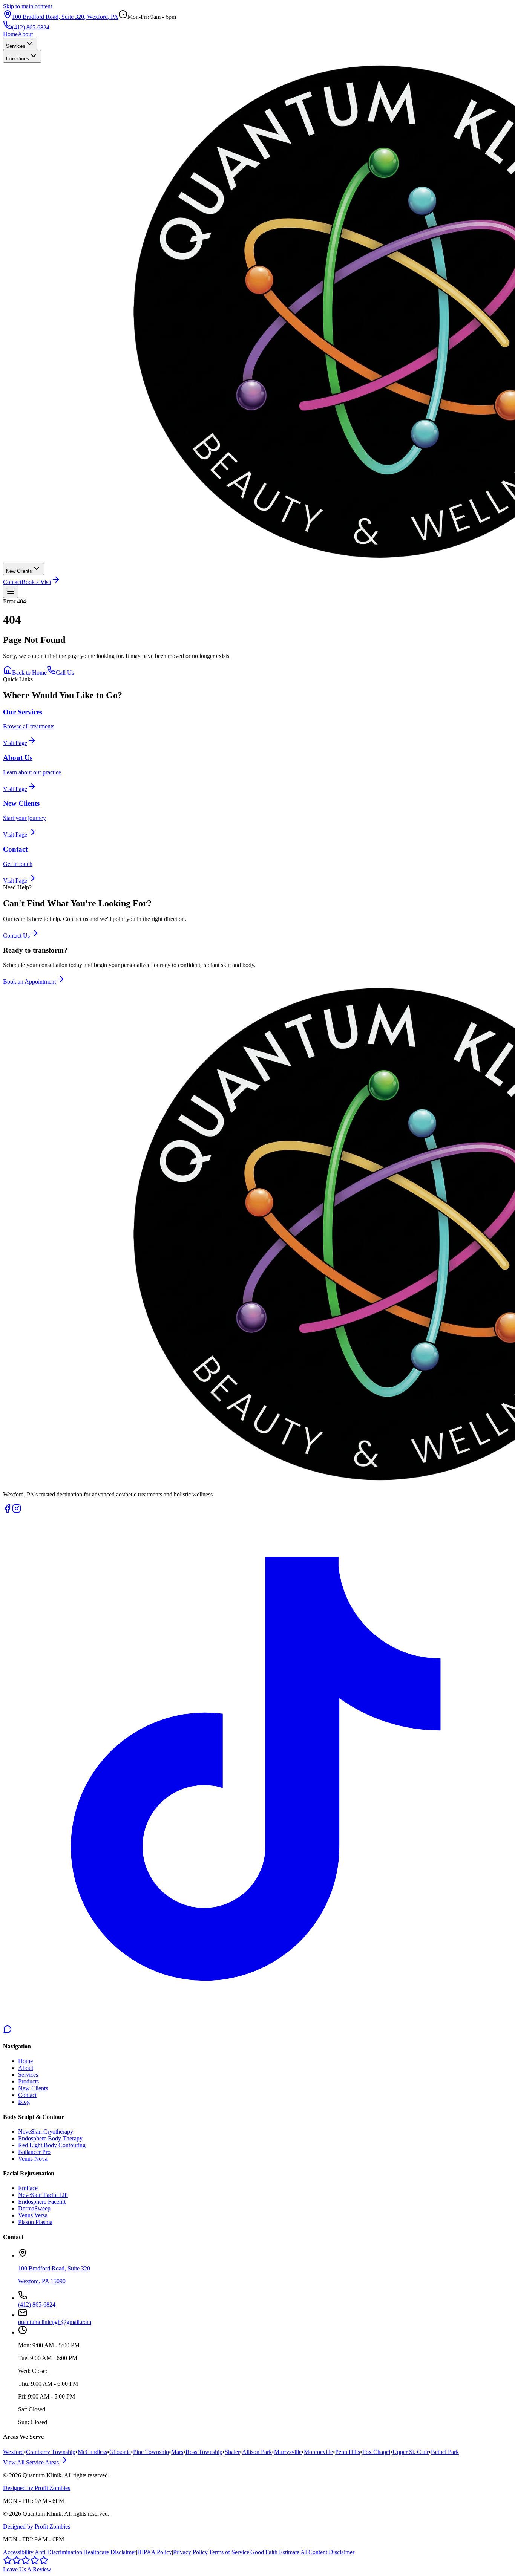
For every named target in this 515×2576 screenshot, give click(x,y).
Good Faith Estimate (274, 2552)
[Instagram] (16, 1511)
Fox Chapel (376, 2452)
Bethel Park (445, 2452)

-*-*-

> _THE PROBLEM_: All the lines above must be written out exactly, without a single picture.

> _EXERCISE OUTPUT_:
For every named target in this 515×2576 screenshot, give click(x,y).
Good Faith Estimate (274, 2552)
[Instagram] (16, 1511)
Fox Chapel (376, 2452)
Bethel Park (445, 2452)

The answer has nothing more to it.